Render the records below, from the first line through the line containing "pyautogui.click(x=471, y=130)", as a JSON list of strings with one string per line and blank lines omitted.

┌──

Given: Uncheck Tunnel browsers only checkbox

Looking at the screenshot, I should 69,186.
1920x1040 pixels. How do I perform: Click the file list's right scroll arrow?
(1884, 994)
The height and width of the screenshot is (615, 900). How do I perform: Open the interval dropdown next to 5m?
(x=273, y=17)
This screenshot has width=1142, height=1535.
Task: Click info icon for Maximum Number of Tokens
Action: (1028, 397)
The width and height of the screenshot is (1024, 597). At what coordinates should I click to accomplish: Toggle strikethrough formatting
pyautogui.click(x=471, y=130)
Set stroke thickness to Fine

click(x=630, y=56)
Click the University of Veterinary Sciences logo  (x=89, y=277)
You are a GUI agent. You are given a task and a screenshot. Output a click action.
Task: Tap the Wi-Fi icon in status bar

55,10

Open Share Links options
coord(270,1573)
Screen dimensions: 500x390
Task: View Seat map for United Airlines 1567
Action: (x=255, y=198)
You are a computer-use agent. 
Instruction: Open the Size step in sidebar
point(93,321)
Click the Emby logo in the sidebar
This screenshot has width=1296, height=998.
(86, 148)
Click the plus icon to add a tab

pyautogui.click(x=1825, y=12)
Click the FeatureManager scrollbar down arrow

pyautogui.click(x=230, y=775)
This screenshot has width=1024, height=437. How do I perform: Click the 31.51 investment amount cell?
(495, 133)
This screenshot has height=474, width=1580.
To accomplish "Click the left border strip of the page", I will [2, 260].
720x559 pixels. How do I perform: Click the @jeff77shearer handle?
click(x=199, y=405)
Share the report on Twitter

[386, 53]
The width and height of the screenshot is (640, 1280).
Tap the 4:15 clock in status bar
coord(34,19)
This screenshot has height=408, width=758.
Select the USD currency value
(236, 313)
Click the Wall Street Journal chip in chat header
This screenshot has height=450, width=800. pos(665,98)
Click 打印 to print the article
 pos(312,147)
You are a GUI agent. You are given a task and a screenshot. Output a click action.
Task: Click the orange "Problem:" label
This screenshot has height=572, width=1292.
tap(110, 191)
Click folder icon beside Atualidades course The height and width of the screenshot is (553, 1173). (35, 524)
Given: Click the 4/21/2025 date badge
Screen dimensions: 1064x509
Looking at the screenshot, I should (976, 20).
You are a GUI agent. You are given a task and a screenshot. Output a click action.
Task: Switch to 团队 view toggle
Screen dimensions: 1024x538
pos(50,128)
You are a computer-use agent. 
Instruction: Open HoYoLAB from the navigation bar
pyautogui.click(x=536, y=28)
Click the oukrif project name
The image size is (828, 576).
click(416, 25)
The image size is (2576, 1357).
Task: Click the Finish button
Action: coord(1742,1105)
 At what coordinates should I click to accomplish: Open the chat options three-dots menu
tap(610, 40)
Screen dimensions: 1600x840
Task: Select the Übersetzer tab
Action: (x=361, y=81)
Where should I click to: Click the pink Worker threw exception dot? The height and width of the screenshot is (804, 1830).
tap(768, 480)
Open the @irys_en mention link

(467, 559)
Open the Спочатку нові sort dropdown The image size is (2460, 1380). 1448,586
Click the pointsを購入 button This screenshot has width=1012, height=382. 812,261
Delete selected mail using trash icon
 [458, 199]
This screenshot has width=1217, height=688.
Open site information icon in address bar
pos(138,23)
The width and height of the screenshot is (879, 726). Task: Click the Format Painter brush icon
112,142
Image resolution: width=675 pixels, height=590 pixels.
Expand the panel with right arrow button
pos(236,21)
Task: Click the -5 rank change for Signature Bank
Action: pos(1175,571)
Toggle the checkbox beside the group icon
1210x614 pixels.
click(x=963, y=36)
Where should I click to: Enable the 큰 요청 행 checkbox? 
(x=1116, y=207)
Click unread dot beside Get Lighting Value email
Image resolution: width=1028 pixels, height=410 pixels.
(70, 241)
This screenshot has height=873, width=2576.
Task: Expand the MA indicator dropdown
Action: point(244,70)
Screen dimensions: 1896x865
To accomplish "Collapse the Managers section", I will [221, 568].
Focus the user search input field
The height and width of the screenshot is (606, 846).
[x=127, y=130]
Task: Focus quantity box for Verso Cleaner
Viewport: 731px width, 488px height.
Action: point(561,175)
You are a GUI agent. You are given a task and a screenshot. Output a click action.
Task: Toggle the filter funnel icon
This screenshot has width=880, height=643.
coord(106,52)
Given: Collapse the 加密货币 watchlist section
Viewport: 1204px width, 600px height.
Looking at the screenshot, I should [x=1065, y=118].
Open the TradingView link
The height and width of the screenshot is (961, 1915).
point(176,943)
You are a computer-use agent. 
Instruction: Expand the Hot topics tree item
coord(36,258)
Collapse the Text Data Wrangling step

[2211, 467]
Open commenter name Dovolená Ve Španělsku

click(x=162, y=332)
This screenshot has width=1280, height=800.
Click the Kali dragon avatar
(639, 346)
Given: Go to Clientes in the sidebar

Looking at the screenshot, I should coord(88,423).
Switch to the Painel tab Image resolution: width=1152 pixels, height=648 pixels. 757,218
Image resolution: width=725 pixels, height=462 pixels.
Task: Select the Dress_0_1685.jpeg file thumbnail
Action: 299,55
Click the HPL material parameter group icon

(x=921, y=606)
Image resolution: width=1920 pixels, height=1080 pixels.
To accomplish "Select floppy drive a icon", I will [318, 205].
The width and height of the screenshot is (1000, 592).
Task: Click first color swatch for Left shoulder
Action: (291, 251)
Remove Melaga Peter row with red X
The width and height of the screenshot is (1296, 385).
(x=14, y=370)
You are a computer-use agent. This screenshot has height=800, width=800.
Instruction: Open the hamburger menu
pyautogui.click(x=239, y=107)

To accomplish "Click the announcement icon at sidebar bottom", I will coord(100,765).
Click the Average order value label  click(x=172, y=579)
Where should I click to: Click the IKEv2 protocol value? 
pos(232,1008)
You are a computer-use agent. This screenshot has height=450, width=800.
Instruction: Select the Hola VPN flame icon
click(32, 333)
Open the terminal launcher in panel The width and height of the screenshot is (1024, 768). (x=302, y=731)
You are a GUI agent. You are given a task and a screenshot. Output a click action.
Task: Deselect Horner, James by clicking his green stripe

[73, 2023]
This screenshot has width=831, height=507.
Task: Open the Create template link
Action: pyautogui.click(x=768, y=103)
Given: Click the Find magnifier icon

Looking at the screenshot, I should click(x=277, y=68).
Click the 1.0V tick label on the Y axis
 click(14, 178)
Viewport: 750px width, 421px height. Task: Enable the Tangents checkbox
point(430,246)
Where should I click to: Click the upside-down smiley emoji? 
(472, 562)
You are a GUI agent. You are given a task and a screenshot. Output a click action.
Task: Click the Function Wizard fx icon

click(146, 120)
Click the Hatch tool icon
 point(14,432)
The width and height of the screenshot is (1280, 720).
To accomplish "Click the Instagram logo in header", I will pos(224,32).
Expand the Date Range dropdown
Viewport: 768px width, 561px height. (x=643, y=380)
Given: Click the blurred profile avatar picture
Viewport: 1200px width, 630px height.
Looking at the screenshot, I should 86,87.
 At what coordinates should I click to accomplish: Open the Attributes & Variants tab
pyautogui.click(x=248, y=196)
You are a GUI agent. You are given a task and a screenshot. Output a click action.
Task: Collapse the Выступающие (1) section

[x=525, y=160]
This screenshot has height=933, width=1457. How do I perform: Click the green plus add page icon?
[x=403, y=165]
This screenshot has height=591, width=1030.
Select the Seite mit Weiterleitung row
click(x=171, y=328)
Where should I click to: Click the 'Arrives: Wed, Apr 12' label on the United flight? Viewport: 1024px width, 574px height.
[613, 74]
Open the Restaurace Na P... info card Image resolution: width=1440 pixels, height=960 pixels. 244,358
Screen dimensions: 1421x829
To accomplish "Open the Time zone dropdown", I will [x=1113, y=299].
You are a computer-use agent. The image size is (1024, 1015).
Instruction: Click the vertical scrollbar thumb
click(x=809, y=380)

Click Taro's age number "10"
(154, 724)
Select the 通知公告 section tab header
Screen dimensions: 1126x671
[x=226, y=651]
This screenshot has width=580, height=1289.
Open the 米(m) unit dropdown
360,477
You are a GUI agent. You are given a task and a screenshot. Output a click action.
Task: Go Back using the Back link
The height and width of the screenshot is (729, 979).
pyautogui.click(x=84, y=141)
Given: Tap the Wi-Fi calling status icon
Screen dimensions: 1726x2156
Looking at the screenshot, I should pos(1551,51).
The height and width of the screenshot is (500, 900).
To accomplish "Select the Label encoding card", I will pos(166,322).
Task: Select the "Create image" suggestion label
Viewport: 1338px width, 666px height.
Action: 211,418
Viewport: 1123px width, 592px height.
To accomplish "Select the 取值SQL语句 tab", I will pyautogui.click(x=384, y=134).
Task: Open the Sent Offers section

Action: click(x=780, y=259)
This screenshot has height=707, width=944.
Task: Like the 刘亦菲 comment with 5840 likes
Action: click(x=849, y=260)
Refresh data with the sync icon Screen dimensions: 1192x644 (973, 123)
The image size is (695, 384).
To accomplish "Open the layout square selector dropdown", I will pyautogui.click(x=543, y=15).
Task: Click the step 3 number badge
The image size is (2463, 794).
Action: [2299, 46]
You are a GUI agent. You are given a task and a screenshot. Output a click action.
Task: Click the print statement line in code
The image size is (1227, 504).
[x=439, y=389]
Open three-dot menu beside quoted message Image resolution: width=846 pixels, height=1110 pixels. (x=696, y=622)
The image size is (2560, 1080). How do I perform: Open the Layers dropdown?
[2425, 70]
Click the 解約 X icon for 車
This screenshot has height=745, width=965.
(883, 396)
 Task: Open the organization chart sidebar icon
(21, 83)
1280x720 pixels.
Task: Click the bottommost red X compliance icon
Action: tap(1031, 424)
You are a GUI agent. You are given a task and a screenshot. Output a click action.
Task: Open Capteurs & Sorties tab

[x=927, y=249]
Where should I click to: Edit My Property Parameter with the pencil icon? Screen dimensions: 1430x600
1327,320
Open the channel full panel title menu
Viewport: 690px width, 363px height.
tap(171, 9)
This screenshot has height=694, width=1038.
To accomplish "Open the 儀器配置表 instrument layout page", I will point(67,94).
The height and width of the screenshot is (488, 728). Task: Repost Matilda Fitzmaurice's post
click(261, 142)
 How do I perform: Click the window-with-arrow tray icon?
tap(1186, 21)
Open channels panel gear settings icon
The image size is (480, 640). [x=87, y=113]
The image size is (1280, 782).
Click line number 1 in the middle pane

└──

**ANSWER TO THIS EXERCISE**
[
  "Given: Uncheck Tunnel browsers only checkbox",
  "Looking at the screenshot, I should 69,186.",
  "1920x1040 pixels. How do I perform: Click the file list's right scroll arrow?",
  "(1884, 994)",
  "The height and width of the screenshot is (615, 900). How do I perform: Open the interval dropdown next to 5m?",
  "(x=273, y=17)",
  "This screenshot has width=1142, height=1535.",
  "Task: Click info icon for Maximum Number of Tokens",
  "Action: (1028, 397)",
  "The width and height of the screenshot is (1024, 597). At what coordinates should I click to accomplish: Toggle strikethrough formatting",
  "pyautogui.click(x=471, y=130)"
]